# Exercise task:
In the Williams v. Comm'r opinion, on what date did the petitioner file for bankruptcy?

Williams v. Comm'r

Kroupa, Judge:

Respondent determined deficiencies in petitioner’s income taxes for the years 1996 through 2000 resulting from operating losses sustained by two S corporations in 1990 that petitioner reported on his individual tax return in 1990, the year in which petitioner filed for bankruptcy, and carried forward through 2000.1 Respondent also determined that petitioner is liable for the accuracy-related penalty under section 6662(a) for each year at issue.

The three issues for decision are:

(1) Whether petitioner or his individual bankruptcy estate (Estate) is entitled to report operating losses sustained during 1990 by two S corporations in which petitioner owned all of the shares as of the date of filing bankruptcy. We hold that the Estate, not petitioner, is entitled to report the losses;

(2) whether petitioner is entitled to report carryforward losses to which he succeeded upon termination of the Estate after his debts were discharged in bankruptcy. We hold that he is not;

(3) whether petitioner is liable for each year at issue for the accuracy-related penalty under section 6662(a)2 for substantial understatement of income tax. We hold that he is not.

FINDINGS OF FACT

These cases were submitted to the Court fully stipulated under Rule 122. The stipulation of facts and the accompanying exhibits are incorporated by this reference, and the facts are so found.3 Petitioner resided in New York, New York, when he filed the petitions with this Court.4

Petitioner was a self-employed investment adviser for each year at issue. Petitioner owned all of the shares of two S corporations, Davidge & Co. (Davidge) and Kuma Securities (Kuma), until December 3, 1990, the date he filed for bankruptcy. The shares of both corporations became property of his Estate at that time.5 Both corporations are calendar year corporations.

Petitioner used a $4 million loan from Citibank to finance the operation of Davidge.6 Davidge sustained an operating loss of $3,385,592 during 1990. The Schedule K-l, Shareholder’s Share of Income, Credits, Deductions, etc. (Schedule K-l), that Davidge issued to petitioner for 1990 showed that $3,125,875 (or 92.33 percent) of the loss for 1990 was allocated to petitioner. This amount represents the pro rata por-tion7 of Davidge’s loss attributable to the period January 1 through December 3, 1990, the date petitioner filed for bankruptcy. The remaining $259,717 (or 7.67 percent) of the loss for 1990 was allocated to the Estate.

Rows of pointing data
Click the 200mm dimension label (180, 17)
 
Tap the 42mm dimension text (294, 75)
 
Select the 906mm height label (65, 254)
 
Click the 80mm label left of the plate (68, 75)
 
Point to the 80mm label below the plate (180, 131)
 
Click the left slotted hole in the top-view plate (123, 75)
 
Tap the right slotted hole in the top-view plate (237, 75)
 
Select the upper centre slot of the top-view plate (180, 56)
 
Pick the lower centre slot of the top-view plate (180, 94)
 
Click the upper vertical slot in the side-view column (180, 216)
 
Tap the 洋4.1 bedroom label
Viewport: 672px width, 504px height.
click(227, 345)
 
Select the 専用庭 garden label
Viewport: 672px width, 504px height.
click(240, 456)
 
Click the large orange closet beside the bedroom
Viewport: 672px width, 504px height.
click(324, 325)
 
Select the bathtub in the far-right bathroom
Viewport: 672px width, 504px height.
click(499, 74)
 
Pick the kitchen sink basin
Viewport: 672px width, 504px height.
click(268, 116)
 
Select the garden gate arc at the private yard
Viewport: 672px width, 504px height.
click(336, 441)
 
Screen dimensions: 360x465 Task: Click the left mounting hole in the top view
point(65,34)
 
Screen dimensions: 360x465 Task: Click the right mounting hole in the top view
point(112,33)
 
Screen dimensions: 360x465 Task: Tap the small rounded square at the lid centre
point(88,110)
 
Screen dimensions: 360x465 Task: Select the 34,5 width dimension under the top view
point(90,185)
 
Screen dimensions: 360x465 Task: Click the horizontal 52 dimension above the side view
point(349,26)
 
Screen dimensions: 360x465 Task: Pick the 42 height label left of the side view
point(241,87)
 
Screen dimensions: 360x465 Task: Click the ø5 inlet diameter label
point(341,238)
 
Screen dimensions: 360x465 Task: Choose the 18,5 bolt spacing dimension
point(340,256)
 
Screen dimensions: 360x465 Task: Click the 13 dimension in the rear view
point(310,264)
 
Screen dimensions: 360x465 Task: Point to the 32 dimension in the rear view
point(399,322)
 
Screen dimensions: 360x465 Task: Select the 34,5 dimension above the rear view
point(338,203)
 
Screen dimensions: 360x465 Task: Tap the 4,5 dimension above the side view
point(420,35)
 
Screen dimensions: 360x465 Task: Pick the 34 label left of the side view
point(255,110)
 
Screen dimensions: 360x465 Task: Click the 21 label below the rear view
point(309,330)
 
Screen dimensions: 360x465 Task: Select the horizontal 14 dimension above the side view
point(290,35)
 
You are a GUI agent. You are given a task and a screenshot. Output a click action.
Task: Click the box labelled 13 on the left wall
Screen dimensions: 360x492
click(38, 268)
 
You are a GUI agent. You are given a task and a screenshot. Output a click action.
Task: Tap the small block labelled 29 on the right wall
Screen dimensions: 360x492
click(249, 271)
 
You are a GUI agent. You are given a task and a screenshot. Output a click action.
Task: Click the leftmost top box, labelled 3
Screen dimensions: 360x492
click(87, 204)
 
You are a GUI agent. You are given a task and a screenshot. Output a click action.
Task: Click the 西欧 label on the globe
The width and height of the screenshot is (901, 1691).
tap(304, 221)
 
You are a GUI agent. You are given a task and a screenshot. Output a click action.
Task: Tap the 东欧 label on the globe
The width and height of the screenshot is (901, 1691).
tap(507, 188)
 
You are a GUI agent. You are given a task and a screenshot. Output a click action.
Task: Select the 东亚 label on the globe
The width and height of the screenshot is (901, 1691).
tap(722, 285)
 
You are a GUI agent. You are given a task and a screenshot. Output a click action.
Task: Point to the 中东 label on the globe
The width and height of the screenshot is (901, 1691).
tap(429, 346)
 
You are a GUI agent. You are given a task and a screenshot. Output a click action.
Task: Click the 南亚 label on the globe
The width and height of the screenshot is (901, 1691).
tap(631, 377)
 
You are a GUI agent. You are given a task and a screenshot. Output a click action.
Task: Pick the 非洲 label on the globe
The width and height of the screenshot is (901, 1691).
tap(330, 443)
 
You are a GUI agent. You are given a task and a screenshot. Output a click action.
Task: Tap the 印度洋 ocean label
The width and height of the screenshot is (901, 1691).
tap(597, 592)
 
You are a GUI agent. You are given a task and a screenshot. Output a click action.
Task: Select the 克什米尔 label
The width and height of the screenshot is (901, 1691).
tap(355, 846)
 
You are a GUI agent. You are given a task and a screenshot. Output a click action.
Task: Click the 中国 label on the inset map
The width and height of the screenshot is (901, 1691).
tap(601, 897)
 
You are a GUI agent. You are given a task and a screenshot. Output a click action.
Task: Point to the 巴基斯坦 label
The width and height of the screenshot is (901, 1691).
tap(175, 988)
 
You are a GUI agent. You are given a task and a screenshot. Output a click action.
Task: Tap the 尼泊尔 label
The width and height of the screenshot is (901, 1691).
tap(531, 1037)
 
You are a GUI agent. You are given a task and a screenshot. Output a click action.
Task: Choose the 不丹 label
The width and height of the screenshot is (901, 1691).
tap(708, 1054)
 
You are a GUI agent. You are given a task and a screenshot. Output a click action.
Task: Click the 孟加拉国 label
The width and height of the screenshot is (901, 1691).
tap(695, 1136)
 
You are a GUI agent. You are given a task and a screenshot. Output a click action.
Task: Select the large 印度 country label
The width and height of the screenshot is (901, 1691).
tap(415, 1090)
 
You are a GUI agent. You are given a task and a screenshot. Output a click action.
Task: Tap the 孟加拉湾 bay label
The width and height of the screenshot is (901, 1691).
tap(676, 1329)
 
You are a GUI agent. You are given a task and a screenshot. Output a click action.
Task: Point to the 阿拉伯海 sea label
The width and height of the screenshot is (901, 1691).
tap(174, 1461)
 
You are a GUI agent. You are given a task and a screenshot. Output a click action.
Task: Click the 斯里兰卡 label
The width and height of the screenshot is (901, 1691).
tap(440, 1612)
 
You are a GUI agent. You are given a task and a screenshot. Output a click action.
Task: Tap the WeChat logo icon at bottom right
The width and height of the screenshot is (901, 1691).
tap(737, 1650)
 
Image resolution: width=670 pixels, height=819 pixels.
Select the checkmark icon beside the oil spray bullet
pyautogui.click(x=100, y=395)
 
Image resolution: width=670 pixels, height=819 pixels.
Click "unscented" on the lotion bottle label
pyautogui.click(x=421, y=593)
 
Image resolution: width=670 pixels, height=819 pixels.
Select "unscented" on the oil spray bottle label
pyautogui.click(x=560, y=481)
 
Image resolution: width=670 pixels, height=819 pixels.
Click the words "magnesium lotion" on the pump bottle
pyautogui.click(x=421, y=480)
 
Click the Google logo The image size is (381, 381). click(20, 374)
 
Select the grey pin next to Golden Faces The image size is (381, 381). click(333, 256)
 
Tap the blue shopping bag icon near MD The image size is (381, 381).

# Reply:
December 3, 1990.